Miranda Hobbes Quotes (Page 3)
Miranda : I said no white, no ivory, no nothing that says virgin. I have a child. The jig is up.
Charlotte : I can't believe you would actually consider having a boob job.
Miranda : I can't believe you went to Planet Hollywood.
Carrie : You know that song he wrote for me?
Miranda : Yeah. Ick.
Carrie : Well, it had a name. La Femme Avec Le Yeux Lumineuse.
Charlotte : The Girl With The Eyes That Sparkle?
Samantha : What's French for ick?
Miranda : Eek!
Charlotte : How about pomegranate patchouli?
Carrie : No, you need something classic, clean.
Miranda : With just a hint of neuroses.
Charlotte : Big is in town?
Carrie : Yeah, he's here for a little heart thing.
Miranda : What, is he on the wait list to get one?
Charlotte : Did I ever tell you I was a cheerleader?
Miranda : No, because you knew I would mock you endlessly.
Miranda : I just got Brady to sleep.
Dr. Leeds : Now, do you sing to him?
Miranda : Only if he's been bad.
Carrie : And how are [your chicken pox] today?

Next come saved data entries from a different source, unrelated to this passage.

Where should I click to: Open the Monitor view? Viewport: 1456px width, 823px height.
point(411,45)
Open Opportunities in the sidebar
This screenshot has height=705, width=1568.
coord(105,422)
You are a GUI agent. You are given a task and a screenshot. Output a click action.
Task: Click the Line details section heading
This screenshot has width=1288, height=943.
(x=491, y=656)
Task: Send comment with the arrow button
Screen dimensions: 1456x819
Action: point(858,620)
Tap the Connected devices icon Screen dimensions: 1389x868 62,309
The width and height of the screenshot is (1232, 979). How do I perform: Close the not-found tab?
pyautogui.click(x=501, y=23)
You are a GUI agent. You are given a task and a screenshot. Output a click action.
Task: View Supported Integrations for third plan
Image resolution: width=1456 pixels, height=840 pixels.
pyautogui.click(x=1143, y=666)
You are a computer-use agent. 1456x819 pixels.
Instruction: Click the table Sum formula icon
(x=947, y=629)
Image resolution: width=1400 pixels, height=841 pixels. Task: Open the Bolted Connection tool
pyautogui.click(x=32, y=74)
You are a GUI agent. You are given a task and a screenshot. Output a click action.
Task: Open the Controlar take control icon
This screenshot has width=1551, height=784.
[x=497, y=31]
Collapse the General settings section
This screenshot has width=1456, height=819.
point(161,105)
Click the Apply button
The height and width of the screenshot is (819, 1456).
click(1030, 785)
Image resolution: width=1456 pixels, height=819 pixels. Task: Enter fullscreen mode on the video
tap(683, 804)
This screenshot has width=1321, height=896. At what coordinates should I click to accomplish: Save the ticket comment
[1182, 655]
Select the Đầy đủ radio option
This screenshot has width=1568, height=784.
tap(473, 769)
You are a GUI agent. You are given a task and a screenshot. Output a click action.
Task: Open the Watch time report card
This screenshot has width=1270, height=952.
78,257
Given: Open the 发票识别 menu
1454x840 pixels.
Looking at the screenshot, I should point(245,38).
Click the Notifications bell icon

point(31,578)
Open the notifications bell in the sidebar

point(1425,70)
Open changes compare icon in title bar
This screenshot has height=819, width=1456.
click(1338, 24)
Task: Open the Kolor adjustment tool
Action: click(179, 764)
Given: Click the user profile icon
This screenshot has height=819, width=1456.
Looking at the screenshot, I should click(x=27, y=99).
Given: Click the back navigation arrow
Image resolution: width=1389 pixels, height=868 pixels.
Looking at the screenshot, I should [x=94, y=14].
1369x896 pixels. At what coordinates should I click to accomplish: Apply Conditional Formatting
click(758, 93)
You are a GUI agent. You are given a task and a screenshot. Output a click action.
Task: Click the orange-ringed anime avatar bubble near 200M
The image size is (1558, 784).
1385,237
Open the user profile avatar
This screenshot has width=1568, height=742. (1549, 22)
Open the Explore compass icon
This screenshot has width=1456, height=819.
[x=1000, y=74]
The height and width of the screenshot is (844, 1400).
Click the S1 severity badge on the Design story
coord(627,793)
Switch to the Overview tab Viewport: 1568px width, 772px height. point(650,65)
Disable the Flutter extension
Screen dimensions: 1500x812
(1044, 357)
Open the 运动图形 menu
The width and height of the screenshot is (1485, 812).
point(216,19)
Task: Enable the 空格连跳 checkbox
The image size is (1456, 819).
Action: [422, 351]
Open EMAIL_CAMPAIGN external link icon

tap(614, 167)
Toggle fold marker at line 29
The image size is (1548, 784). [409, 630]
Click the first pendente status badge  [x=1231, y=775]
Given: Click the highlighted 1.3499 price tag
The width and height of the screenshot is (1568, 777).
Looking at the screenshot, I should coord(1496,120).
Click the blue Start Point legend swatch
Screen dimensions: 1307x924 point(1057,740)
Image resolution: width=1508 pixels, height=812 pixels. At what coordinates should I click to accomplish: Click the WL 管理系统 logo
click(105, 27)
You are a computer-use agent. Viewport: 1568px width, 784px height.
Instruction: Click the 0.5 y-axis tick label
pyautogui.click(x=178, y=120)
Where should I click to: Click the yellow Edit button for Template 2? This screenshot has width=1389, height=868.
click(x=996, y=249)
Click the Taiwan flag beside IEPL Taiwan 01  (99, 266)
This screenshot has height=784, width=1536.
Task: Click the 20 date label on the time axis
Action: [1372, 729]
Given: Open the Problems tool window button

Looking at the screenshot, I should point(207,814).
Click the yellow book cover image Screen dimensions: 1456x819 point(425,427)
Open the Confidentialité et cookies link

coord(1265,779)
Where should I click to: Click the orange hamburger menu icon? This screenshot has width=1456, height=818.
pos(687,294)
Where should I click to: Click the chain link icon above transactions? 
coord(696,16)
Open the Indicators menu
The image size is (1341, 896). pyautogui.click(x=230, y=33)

Miranda : Biblical. There's literally a pox on my house.
Samantha : I'm sorry.
Miranda : Hey, no need to apologize. I wouldn't bring Brady here. Mommy needs two hands to eat her eight-dollar cake!
Charlotte : You're not going to defend children?
Miranda : No, I don't like any children but my own.
Miranda : I once was broken up with by a guy's doorman. "I'm sorry Ms. Hobbes, Jonathan won't be coming down. Ever."